The response should consist only of the lines from the one with "This screenshot has height=367, width=879." to the end of the data below, copied exactly and without pictures.
(DATA RECORDS Opens)
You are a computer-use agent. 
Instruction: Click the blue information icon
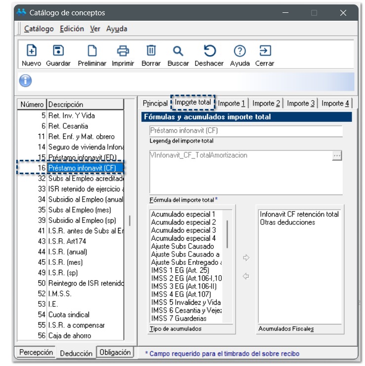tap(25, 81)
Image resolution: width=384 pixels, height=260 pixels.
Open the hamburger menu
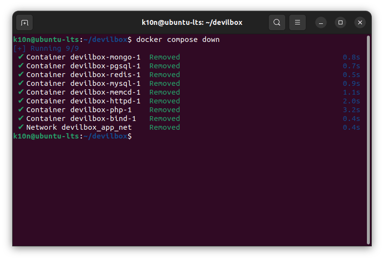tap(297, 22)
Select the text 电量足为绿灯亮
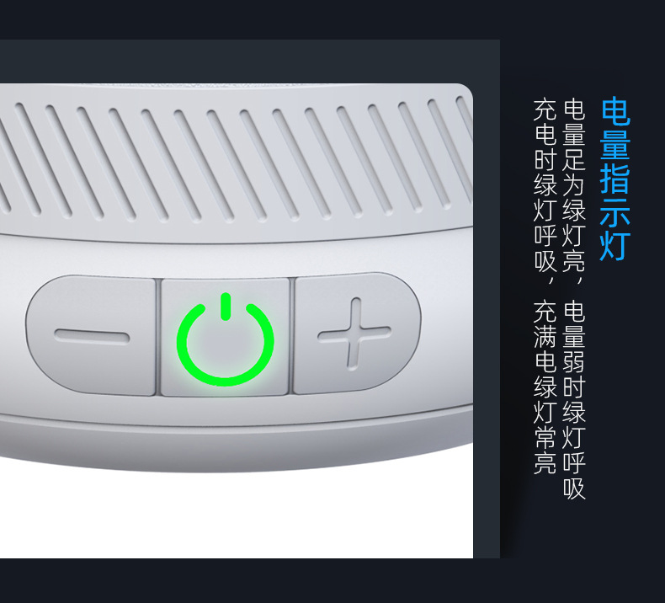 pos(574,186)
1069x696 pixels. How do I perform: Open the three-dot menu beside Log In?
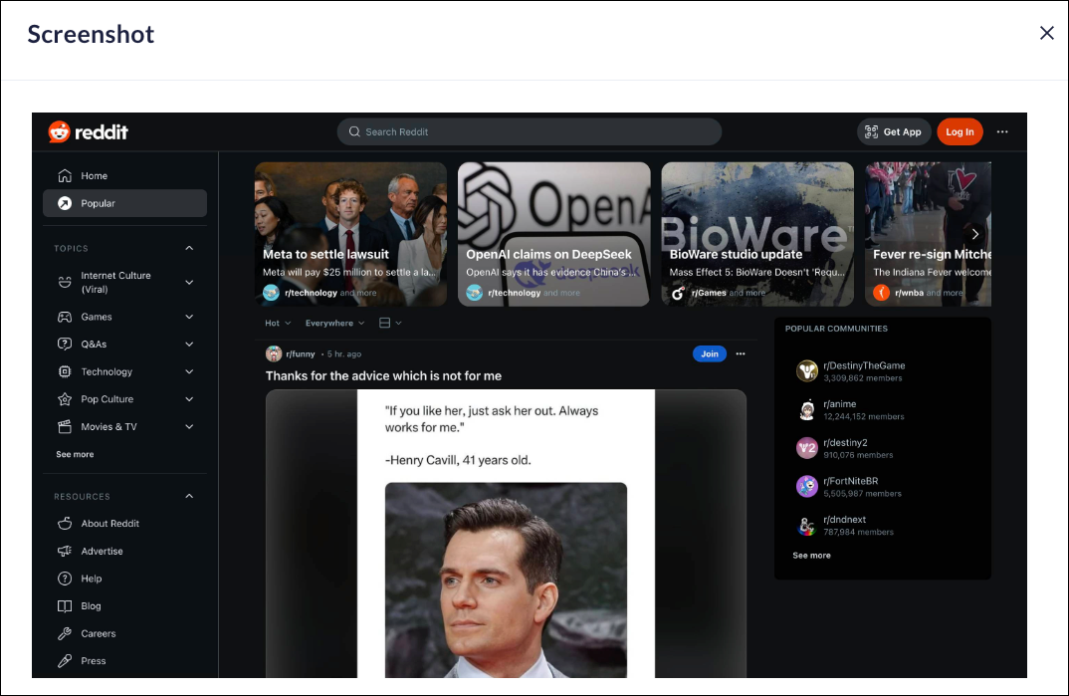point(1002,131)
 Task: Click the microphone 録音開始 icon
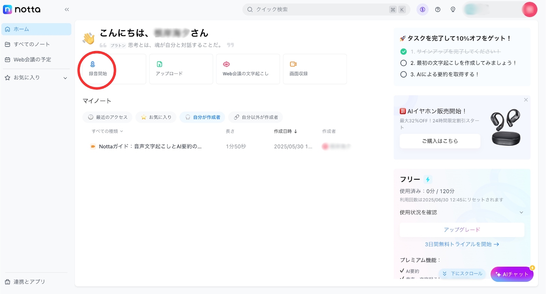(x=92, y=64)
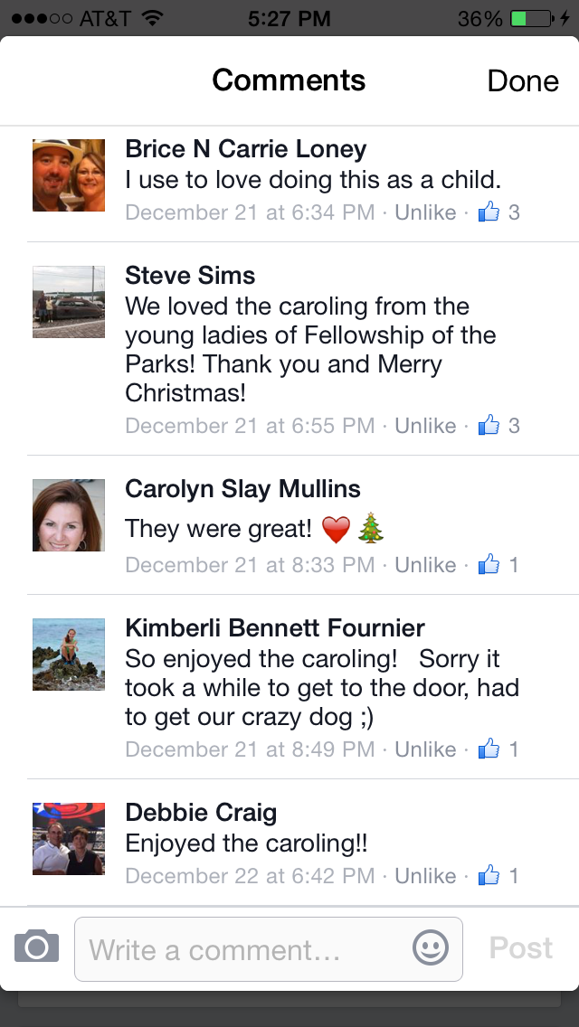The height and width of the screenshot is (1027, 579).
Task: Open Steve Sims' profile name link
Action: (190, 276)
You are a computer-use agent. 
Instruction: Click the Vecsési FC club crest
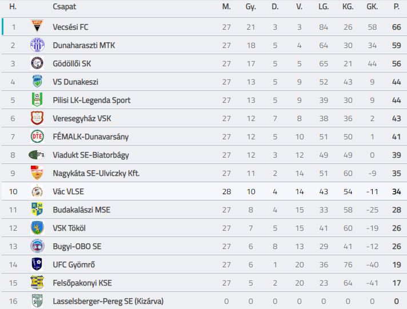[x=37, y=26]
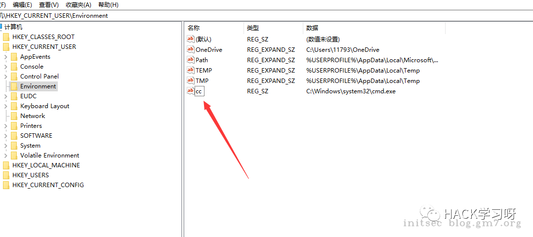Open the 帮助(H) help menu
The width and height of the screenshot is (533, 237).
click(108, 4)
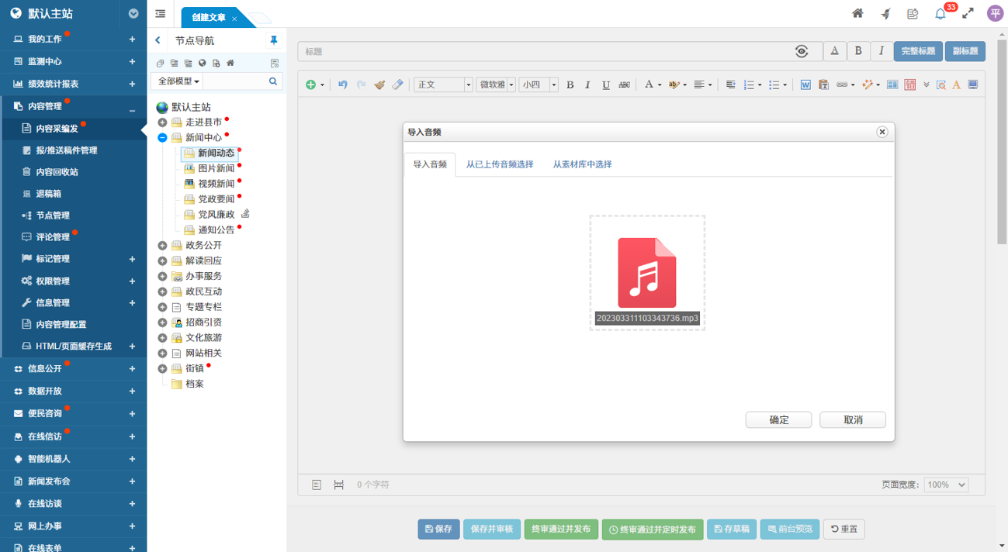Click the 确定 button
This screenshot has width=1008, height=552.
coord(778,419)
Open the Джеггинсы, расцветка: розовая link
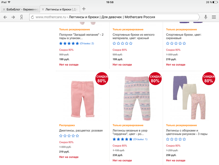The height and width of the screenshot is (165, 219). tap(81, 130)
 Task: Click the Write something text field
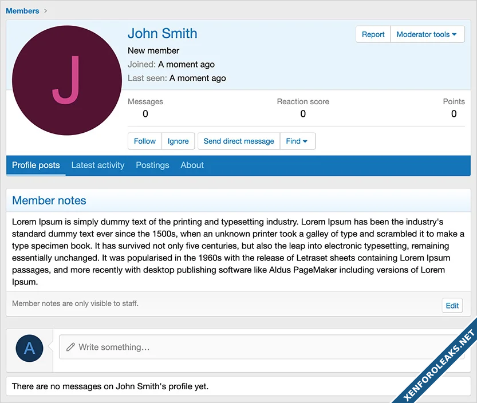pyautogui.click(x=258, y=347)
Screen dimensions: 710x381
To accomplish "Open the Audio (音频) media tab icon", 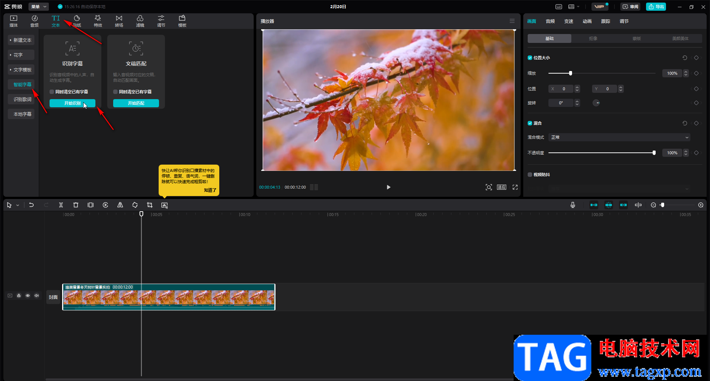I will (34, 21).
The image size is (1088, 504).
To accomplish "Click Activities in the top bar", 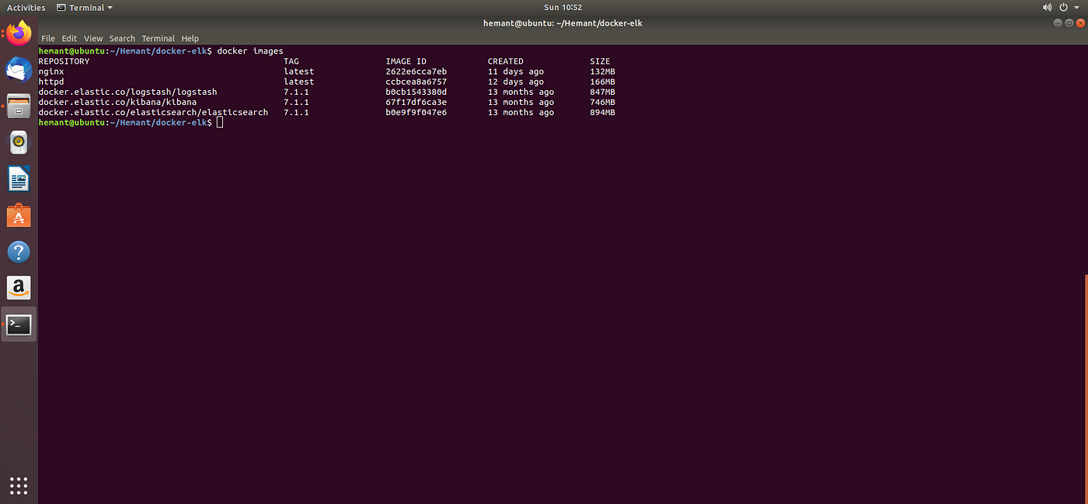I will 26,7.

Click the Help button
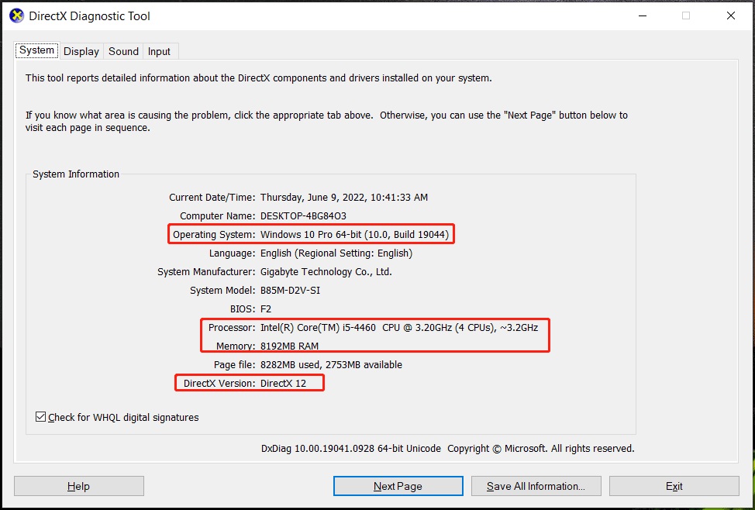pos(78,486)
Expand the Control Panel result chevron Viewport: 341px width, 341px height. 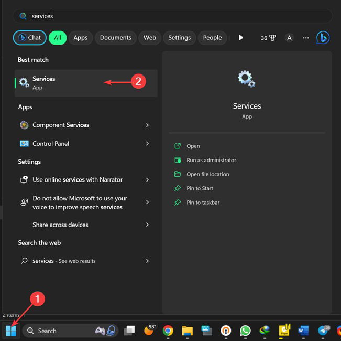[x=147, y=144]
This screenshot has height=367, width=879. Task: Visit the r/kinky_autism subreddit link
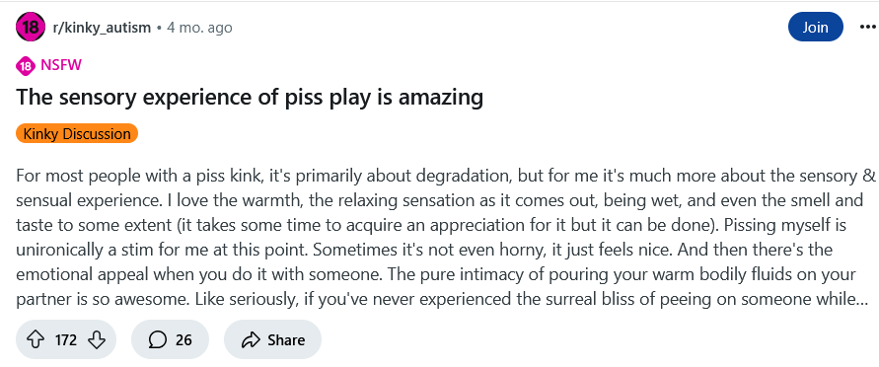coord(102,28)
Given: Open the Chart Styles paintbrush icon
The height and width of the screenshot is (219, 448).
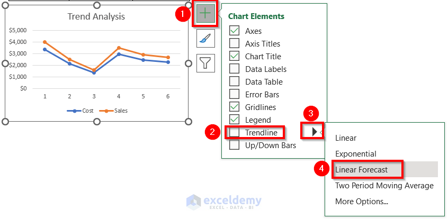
(DATA RECORDS Closes)
▶ _OUTPUT BELOW_
This screenshot has height=367, width=879. Task: Visit the r/kinky_autism subreddit link
coord(102,28)
Given: Open the Chart Styles paintbrush icon
The height and width of the screenshot is (219, 448).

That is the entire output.